### [INSTRUCTIONS FOR THE TASK]
Repeat the full listing that follows, word for word.

***** SUPPLIED INFORMATION

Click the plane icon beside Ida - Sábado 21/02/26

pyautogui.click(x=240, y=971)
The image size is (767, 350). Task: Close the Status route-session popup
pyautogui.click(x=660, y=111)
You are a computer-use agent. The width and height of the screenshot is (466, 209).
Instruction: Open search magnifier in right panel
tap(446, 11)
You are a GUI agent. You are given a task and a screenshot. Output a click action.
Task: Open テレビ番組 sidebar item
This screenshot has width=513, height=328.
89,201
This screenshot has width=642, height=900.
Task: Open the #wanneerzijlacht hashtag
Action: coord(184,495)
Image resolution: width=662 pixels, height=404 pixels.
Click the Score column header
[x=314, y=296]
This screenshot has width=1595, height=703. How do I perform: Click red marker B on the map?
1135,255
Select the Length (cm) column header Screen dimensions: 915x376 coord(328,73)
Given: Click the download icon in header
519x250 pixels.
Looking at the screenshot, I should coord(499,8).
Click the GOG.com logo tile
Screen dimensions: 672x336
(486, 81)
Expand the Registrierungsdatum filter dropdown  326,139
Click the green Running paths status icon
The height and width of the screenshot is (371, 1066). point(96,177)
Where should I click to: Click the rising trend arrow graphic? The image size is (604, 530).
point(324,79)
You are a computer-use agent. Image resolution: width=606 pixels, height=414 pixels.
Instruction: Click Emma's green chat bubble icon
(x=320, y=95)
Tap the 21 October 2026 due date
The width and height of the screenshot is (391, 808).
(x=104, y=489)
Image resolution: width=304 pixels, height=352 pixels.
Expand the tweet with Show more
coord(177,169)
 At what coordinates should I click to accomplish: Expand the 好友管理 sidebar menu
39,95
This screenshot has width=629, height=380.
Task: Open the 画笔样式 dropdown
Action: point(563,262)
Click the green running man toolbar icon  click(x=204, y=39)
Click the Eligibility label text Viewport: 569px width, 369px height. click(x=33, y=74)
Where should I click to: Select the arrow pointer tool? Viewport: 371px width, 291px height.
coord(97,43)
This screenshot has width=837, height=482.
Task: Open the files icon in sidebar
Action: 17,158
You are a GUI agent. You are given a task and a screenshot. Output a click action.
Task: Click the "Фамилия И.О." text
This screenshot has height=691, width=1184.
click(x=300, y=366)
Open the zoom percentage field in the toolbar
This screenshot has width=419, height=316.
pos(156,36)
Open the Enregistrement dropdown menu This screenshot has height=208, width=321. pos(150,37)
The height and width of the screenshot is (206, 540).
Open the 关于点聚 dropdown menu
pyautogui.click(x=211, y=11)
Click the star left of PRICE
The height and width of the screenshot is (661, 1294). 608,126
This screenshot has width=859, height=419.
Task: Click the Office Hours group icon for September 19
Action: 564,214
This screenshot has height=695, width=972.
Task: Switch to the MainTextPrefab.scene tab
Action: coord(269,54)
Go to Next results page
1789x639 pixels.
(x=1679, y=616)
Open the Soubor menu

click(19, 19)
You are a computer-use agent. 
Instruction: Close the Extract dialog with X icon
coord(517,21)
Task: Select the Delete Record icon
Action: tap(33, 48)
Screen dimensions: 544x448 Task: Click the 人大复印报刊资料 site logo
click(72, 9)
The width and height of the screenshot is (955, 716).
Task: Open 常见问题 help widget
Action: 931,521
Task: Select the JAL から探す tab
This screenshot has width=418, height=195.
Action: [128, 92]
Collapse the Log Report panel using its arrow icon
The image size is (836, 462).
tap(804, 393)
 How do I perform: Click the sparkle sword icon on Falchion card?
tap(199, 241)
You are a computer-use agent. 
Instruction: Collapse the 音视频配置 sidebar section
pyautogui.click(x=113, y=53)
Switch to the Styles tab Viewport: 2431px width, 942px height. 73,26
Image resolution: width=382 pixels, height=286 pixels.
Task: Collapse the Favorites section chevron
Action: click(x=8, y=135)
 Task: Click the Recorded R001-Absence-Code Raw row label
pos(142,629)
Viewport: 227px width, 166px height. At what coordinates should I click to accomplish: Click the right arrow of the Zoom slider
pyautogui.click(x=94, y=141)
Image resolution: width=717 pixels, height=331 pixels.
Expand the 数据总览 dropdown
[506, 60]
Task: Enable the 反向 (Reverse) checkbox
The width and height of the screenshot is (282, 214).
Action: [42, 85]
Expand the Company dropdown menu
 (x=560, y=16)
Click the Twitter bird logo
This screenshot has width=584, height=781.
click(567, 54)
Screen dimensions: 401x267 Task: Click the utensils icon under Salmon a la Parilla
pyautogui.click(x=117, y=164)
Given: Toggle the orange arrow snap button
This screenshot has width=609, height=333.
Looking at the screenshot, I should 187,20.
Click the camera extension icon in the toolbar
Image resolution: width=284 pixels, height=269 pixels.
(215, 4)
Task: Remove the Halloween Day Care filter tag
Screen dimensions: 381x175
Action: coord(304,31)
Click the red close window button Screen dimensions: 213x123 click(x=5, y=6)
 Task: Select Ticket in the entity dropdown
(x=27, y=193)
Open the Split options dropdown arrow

**********

### [EXERCISE ANSWER]
Click the plane icon beside Ida - Sábado 21/02/26

pyautogui.click(x=240, y=971)
The image size is (767, 350). Task: Close the Status route-session popup
pyautogui.click(x=660, y=111)
You are a computer-use agent. The width and height of the screenshot is (466, 209).
Instruction: Open search magnifier in right panel
tap(446, 11)
You are a GUI agent. You are given a task and a screenshot. Output a click action.
Task: Open テレビ番組 sidebar item
This screenshot has width=513, height=328.
89,201
This screenshot has width=642, height=900.
Task: Open the #wanneerzijlacht hashtag
Action: coord(184,495)
Image resolution: width=662 pixels, height=404 pixels.
Click the Score column header
[x=314, y=296]
This screenshot has width=1595, height=703. How do I perform: Click red marker B on the map?
1135,255
Select the Length (cm) column header Screen dimensions: 915x376 coord(328,73)
Given: Click the download icon in header
519x250 pixels.
Looking at the screenshot, I should coord(499,8).
Click the GOG.com logo tile
Screen dimensions: 672x336
(486, 81)
Expand the Registrierungsdatum filter dropdown  326,139
Click the green Running paths status icon
The height and width of the screenshot is (371, 1066). point(96,177)
Where should I click to: Click the rising trend arrow graphic? The image size is (604, 530).
point(324,79)
You are a computer-use agent. Image resolution: width=606 pixels, height=414 pixels.
Instruction: Click Emma's green chat bubble icon
(x=320, y=95)
Tap the 21 October 2026 due date
The width and height of the screenshot is (391, 808).
(x=104, y=489)
Image resolution: width=304 pixels, height=352 pixels.
Expand the tweet with Show more
coord(177,169)
 At what coordinates should I click to accomplish: Expand the 好友管理 sidebar menu
39,95
This screenshot has width=629, height=380.
Task: Open the 画笔样式 dropdown
Action: point(563,262)
Click the green running man toolbar icon  click(x=204, y=39)
Click the Eligibility label text Viewport: 569px width, 369px height. click(x=33, y=74)
Where should I click to: Select the arrow pointer tool? Viewport: 371px width, 291px height.
coord(97,43)
This screenshot has width=837, height=482.
Task: Open the files icon in sidebar
Action: 17,158
You are a GUI agent. You are given a task and a screenshot. Output a click action.
Task: Click the "Фамилия И.О." text
This screenshot has height=691, width=1184.
click(x=300, y=366)
Open the zoom percentage field in the toolbar
This screenshot has width=419, height=316.
pos(156,36)
Open the Enregistrement dropdown menu This screenshot has height=208, width=321. pos(150,37)
The height and width of the screenshot is (206, 540).
Open the 关于点聚 dropdown menu
pyautogui.click(x=211, y=11)
Click the star left of PRICE
The height and width of the screenshot is (661, 1294). 608,126
This screenshot has width=859, height=419.
Task: Click the Office Hours group icon for September 19
Action: 564,214
This screenshot has height=695, width=972.
Task: Switch to the MainTextPrefab.scene tab
Action: coord(269,54)
Go to Next results page
1789x639 pixels.
(x=1679, y=616)
Open the Soubor menu

click(19, 19)
You are a computer-use agent. 
Instruction: Close the Extract dialog with X icon
coord(517,21)
Task: Select the Delete Record icon
Action: tap(33, 48)
Screen dimensions: 544x448 Task: Click the 人大复印报刊资料 site logo
click(72, 9)
The width and height of the screenshot is (955, 716).
Task: Open 常见问题 help widget
Action: 931,521
Task: Select the JAL から探す tab
This screenshot has width=418, height=195.
Action: [128, 92]
Collapse the Log Report panel using its arrow icon
The image size is (836, 462).
tap(804, 393)
 How do I perform: Click the sparkle sword icon on Falchion card?
tap(199, 241)
You are a computer-use agent. 
Instruction: Collapse the 音视频配置 sidebar section
pyautogui.click(x=113, y=53)
Switch to the Styles tab Viewport: 2431px width, 942px height. 73,26
Image resolution: width=382 pixels, height=286 pixels.
Task: Collapse the Favorites section chevron
Action: click(x=8, y=135)
 Task: Click the Recorded R001-Absence-Code Raw row label
pos(142,629)
Viewport: 227px width, 166px height. At what coordinates should I click to accomplish: Click the right arrow of the Zoom slider
pyautogui.click(x=94, y=141)
Image resolution: width=717 pixels, height=331 pixels.
Expand the 数据总览 dropdown
[506, 60]
Task: Enable the 反向 (Reverse) checkbox
The width and height of the screenshot is (282, 214).
Action: [42, 85]
Expand the Company dropdown menu
 (x=560, y=16)
Click the Twitter bird logo
This screenshot has width=584, height=781.
click(567, 54)
Screen dimensions: 401x267 Task: Click the utensils icon under Salmon a la Parilla
pyautogui.click(x=117, y=164)
Given: Toggle the orange arrow snap button
This screenshot has width=609, height=333.
Looking at the screenshot, I should 187,20.
Click the camera extension icon in the toolbar
Image resolution: width=284 pixels, height=269 pixels.
(215, 4)
Task: Remove the Halloween Day Care filter tag
Screen dimensions: 381x175
Action: coord(304,31)
Click the red close window button Screen dimensions: 213x123 click(x=5, y=6)
 Task: Select Ticket in the entity dropdown
(x=27, y=193)
Open the Split options dropdown arrow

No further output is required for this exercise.